I used to train, diet, work and compete. Now I train, eat, and am retired. I have learned that it is possible to stay fit and healthy while cooking a great dinner with a cocktail in hand. Remember, "Life is not a dress rehearsal"
Wednesday, July 14, 2010
Deltoids
My favorite muscle(s) to train, I love nice, big round deltoids! Many try to achieve this and few do. The reason? They don't train all heads of the deltoid.
You have the anterior (front), medial (side) and posterior (back) heads that all need to be trained to achieve this nice round look.
The seated dumbbell press will work all heads, but this is not enough to get that round cap.

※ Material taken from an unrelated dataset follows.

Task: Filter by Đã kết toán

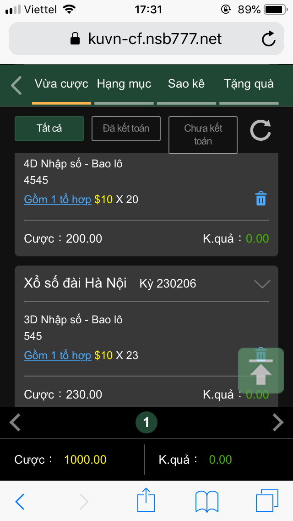Action: (126, 128)
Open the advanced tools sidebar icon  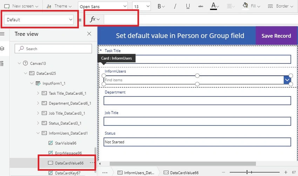click(x=2, y=63)
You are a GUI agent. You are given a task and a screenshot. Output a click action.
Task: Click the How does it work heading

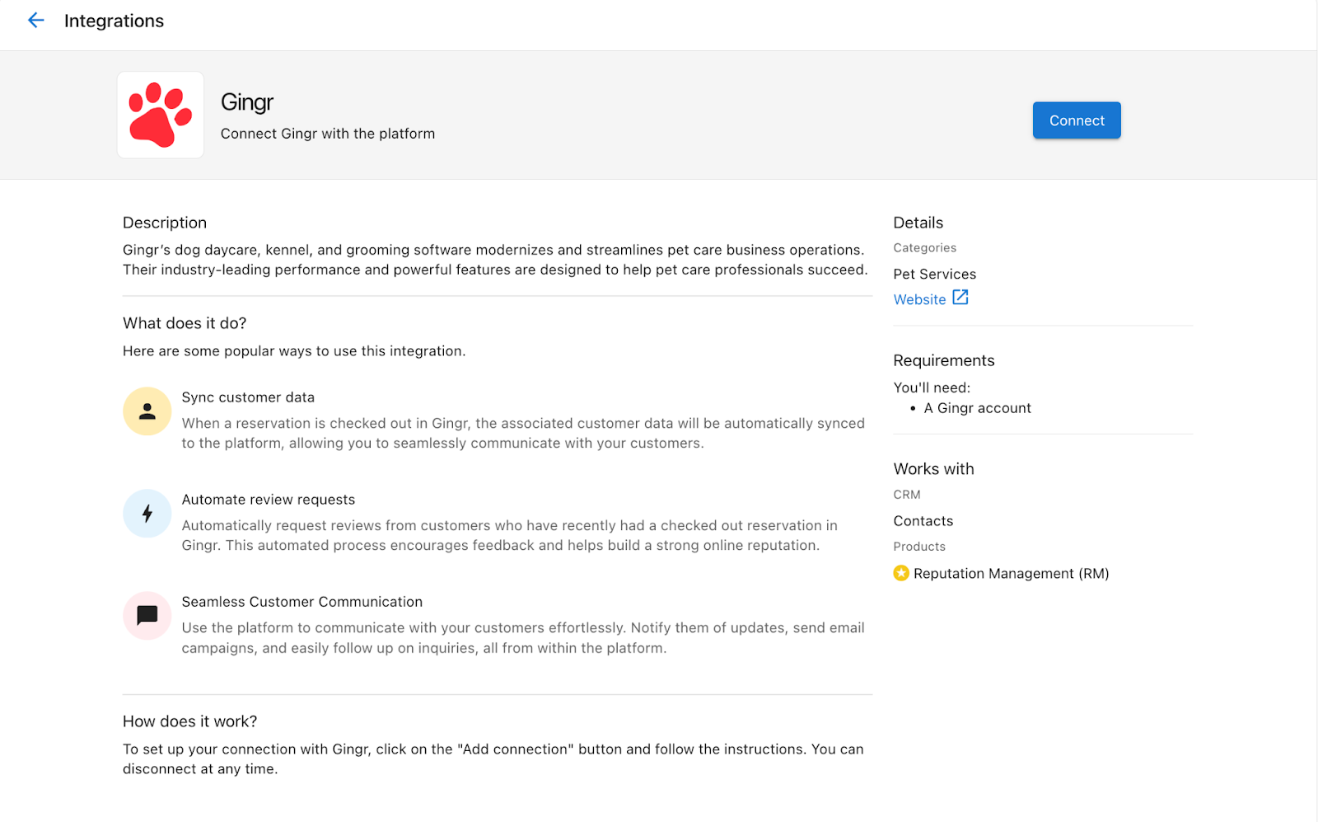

The Arnold press is fantastic and should be included as part of your routine, this will work the anterior and medial heads.
For the anterior (front) you can do:
Front dumbbell raise
Plate raises
Front barbell press
Upright rows
Incline dumbbell and barbell press
Incline dumbbell flye
For the medial (side) you can do:
Side dumbbell lateral raise (starting DB from your side not in front)
Cable lateral raise (raising arm from the side not across the front)
For the posterior (back) you can do:
Bent over lateral raise
Bent over cable lateral raise
Bent over barbell row
Incline bench lateral raise (face down)
Reverse peck deck flye (this is a machine)
Lying side lateral
There are many others, this is only a short list to give you an idea. To properly train shoulders you need to devote time, and many reps of different exercises.
Remember that these are small muscles and can be injured easily. Once you injure your rotator cuff, it can be extremely difficult to ever heal it. This is not the time to try to impress those around you with your strength. Training shoulders twice a week may even be too much for some, so take it easy and never train them more than twice a week, no matter how tempted you are to rush it.